Viewed from this perspective, the process of manure making is slightly comical, yet undeniably attractive in its variety and efficiency. From closer up, it is messy. The cow, horse, chicken, sheep, dog leaves its pie, manure, dung, droppings, dirt, to the tune of roughly two billion tons each year, enough for a three-foot layer over all the home gardens in America.
Who wants to pick it up? Less than a quarter of the manure (including both feces and urine) that these animals drop is usefully returned to the soil. Take the case of New York City. “Sanitation takes it away,” says P. O. Oliver of the New York City Mounted Unit. “It’s piled out back there,” says Bob of the Wichita Zoo. “We pay a guy to cart it off” says the owner of a horse stable not three city blocks away from a community garden that is starving for rich soil. And all over America, urban people wrap their dog’s doo fastidiously in old newspaper and chuck it in the trash.

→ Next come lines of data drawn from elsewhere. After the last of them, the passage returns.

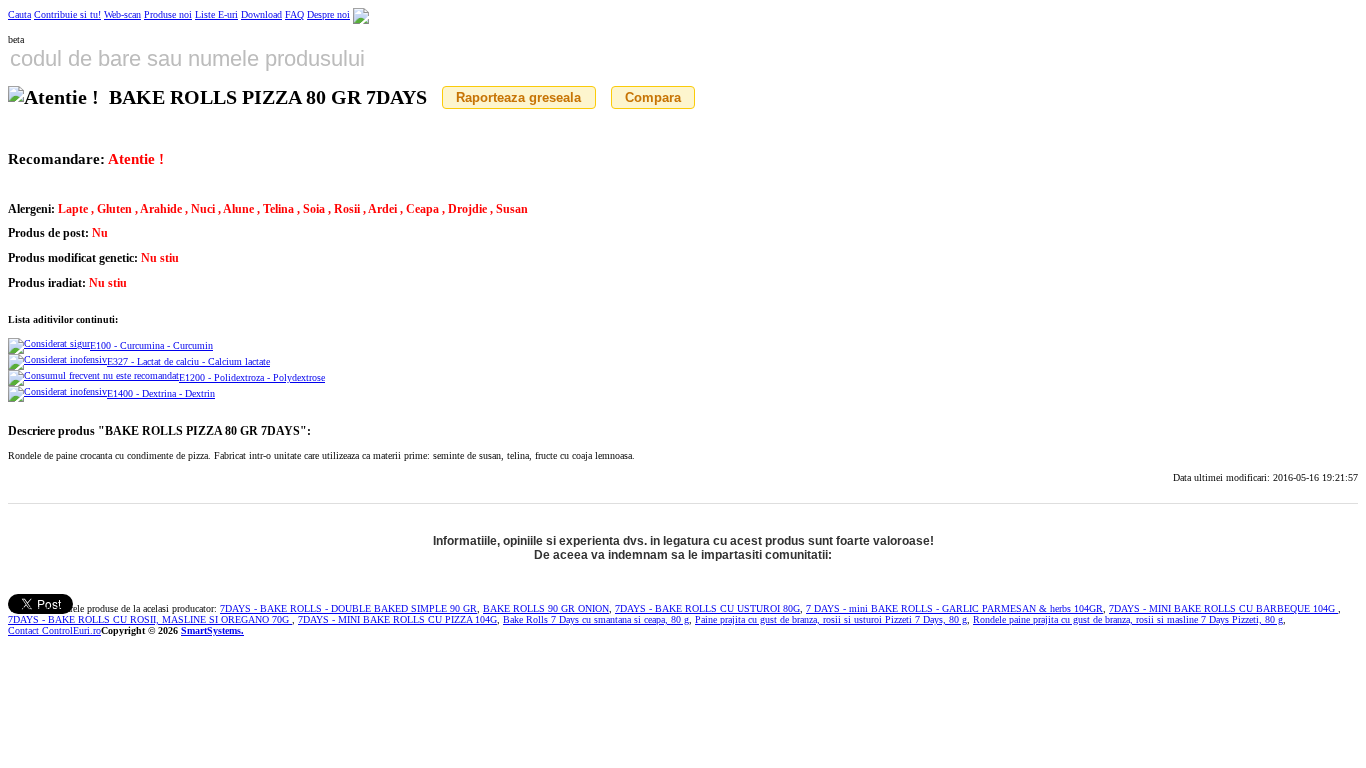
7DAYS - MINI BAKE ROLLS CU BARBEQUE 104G (1223, 608)
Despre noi (328, 14)
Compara (653, 97)
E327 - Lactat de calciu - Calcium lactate (188, 361)
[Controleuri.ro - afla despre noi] (361, 14)
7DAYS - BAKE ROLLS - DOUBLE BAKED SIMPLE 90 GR (348, 608)
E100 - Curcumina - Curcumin (151, 345)
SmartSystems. (212, 630)
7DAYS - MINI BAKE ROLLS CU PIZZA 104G (397, 619)
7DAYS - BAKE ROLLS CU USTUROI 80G (707, 608)
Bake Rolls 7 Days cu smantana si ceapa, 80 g (596, 619)
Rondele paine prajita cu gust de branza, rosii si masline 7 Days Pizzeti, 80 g (1128, 619)
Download (261, 14)
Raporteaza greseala (518, 97)
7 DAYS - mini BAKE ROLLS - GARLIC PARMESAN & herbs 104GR (954, 608)
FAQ (294, 14)
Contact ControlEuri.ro (54, 630)
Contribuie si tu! (67, 14)
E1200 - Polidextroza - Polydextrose (252, 377)
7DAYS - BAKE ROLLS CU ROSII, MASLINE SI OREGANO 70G (150, 619)
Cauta (19, 14)
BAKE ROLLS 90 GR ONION (546, 608)
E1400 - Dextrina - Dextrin (161, 393)
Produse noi (168, 14)
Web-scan (122, 14)
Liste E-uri (216, 14)
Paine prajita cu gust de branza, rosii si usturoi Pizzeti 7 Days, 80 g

If it’s any consolation, modernity and the flush toilet are not entirely to blame. Though among the colonists who destroyed New England’s already thin soils in less than a century were some few who had the sense to follow the first-century Roman writer Columella’s recommendations and return the manure to the cultivated soil—in some towns, William Cronon reports in Changes in the Land, there was a weekly lottery for the right to have the town sheep spend the night on one’s land—the majority let their stock roam free, diluting the benefit of their droppings over acres of pasture and forest.
I propose a new national symbol: not Smoky the Bear or an eagle but a colonist planting an apple tree over the old outhouse hole.